> _JOB_
Collect every line in the records below that contains the word "header", and copy each such line in full.

> _RECORDED DATA_
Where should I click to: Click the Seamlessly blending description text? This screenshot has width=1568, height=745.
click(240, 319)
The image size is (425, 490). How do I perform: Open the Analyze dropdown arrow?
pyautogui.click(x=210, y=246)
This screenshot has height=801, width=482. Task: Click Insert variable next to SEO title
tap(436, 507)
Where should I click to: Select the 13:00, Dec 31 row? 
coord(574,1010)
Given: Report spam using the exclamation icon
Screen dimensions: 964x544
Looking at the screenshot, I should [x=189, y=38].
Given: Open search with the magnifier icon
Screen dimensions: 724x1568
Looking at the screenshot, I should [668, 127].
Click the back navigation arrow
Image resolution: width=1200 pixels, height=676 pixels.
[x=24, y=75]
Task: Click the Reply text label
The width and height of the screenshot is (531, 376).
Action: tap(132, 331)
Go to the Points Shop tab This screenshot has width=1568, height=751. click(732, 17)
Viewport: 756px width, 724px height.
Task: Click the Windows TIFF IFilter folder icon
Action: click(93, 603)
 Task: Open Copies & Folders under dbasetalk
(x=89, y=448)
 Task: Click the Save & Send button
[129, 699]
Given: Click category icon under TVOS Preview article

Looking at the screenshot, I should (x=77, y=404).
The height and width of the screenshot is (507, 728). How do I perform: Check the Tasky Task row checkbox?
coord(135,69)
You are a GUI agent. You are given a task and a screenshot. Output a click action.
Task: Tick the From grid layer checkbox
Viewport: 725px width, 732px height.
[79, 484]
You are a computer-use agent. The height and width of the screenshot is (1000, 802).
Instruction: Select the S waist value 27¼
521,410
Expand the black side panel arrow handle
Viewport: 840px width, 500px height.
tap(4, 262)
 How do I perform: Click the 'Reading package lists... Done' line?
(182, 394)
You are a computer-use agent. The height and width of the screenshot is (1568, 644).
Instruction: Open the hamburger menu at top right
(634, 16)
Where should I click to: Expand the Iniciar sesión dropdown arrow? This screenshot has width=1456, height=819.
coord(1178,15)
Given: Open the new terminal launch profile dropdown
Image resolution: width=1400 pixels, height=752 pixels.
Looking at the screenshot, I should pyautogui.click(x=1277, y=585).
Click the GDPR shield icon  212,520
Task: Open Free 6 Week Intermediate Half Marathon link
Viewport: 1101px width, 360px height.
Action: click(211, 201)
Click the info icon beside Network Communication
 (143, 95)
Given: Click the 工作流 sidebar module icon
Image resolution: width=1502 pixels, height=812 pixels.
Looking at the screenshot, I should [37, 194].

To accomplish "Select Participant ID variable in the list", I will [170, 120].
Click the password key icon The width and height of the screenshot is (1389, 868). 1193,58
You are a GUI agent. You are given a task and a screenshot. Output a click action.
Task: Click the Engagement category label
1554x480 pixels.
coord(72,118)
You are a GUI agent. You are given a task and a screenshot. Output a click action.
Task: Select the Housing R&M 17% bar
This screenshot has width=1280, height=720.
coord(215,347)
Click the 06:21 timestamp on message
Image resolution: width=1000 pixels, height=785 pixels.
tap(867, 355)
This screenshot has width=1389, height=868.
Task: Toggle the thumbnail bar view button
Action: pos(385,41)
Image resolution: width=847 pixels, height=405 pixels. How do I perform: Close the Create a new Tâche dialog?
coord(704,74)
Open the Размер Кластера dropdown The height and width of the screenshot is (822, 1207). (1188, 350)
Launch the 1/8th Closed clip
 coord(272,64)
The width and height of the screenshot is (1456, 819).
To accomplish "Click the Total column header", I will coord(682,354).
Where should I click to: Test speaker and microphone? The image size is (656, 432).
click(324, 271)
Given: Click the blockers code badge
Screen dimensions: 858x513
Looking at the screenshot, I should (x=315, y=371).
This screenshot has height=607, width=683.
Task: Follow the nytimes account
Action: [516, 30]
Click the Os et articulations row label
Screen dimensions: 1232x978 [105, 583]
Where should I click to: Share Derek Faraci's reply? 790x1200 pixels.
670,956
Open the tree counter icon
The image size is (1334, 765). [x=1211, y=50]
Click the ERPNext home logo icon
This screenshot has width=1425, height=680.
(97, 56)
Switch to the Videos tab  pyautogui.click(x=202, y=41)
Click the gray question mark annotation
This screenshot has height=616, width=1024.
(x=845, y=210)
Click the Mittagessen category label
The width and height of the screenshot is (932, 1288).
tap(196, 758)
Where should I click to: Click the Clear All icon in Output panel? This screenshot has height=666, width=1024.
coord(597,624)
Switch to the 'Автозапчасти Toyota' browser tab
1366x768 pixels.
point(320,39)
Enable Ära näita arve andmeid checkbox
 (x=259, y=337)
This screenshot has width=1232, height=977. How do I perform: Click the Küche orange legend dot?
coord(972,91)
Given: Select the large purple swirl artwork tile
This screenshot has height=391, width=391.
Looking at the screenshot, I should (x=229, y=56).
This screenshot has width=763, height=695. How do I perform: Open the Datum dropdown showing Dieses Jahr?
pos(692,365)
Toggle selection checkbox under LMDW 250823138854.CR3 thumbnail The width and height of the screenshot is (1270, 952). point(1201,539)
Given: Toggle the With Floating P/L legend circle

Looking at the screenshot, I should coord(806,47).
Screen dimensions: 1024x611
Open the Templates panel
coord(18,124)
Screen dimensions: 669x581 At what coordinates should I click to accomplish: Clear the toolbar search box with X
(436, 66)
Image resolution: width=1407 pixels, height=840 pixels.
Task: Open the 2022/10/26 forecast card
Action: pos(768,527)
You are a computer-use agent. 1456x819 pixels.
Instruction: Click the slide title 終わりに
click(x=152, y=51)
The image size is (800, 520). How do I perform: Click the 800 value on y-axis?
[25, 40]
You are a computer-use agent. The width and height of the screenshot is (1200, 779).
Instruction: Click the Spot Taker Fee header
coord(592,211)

> _RESPONSE_
To accomplish "Click the Total column header", I will coord(682,354).
Instruction: Click the Spot Taker Fee header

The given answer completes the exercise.